Frozen yogurt starts with the yogurt. Frozen yogurt makers first pasteurize cow’s milk by heating it in a double boiler or water jacket to about 185 degrees F. These heating methods will heat the milk evenly without burning it. Pasteurizing the milk will kill bacteria that might make consumers sick. Then they allow it to cool to 110 degrees F in a water bath. They ferment the milk by adding bacteria, such as streptococcus thermophilus or lactobacillus bulgaricus, to it and maintain the milk’s temperature at 110 degrees F. The bacteria will eat the sugar called lactose that is present in the milk, which will curdle it and produce lactic acid. This lactic acid will make the milk thick and tangy. The longer the milk is allowed to ferment, the thicker and tangier the yogurt will become. For frozen yogurt, milk is allowed to ferment for about six to eight hours, and then it is chilled.

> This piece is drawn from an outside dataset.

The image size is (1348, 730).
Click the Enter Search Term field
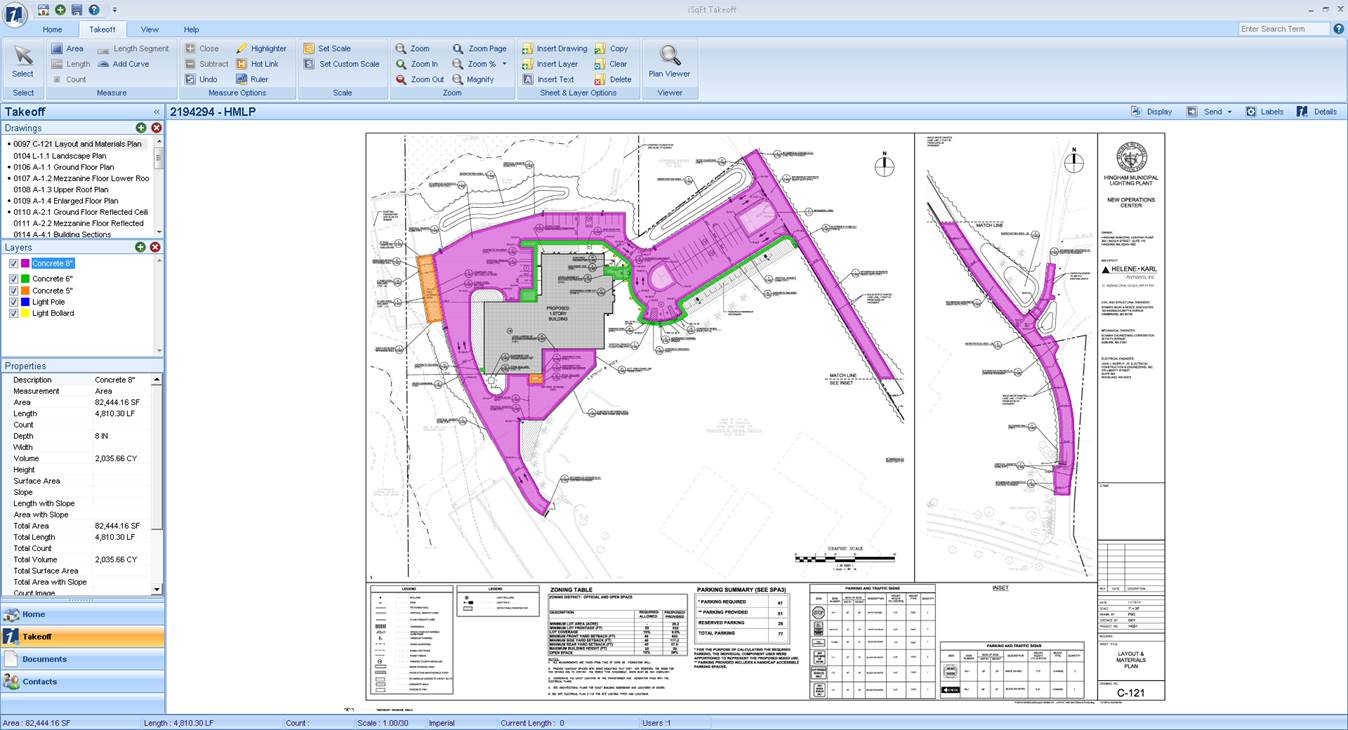[1284, 29]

Once the yogurt is chilled, frozen yogurt makers can strain off any liquid that may have separated out. This will prevent the frozen yogurt from having too many ice crystals once it is frozen. They will be able to mix in any add-ins at this point, including sweeteners such as sugar or honey, and flavoring such as vanilla, fruit extracts or purees. Some frozen yogurt makers might add eggs or egg yolks for texture and to help the mixture freeze more quickly. They might also add gelatin as a stabilizer to help ensure that the frozen yogurt keeps a smooth consistency, even if it’s subjected to temperature fluctuations that might otherwise produce ice crystals. Stabilizers will also help slow melting.


The yogurt mixture is frozen in a special machine that also churns the mix as it freezes. Churning the frozen yogurt will help bring up large ice crystals that might form as the water in the ingredients begin to freeze. It also incorporates air into the mix, which will add volume and lighten the frozen yogurt’s texture. Depending on the type of machine, freezing the mixture can take anywhere from 3 minutes to 30. The yogurt makers freeze the mixture just until it’s still soft enough to be distributed into containers. Between half and two-thirds of the water will freeze during this time. Then it is quickly frozen solid to ensure that the water still unfrozen does not collect and form large ice crystals. Once the frozen yogurt is completely frozen, it’s ready for distribution and consumption.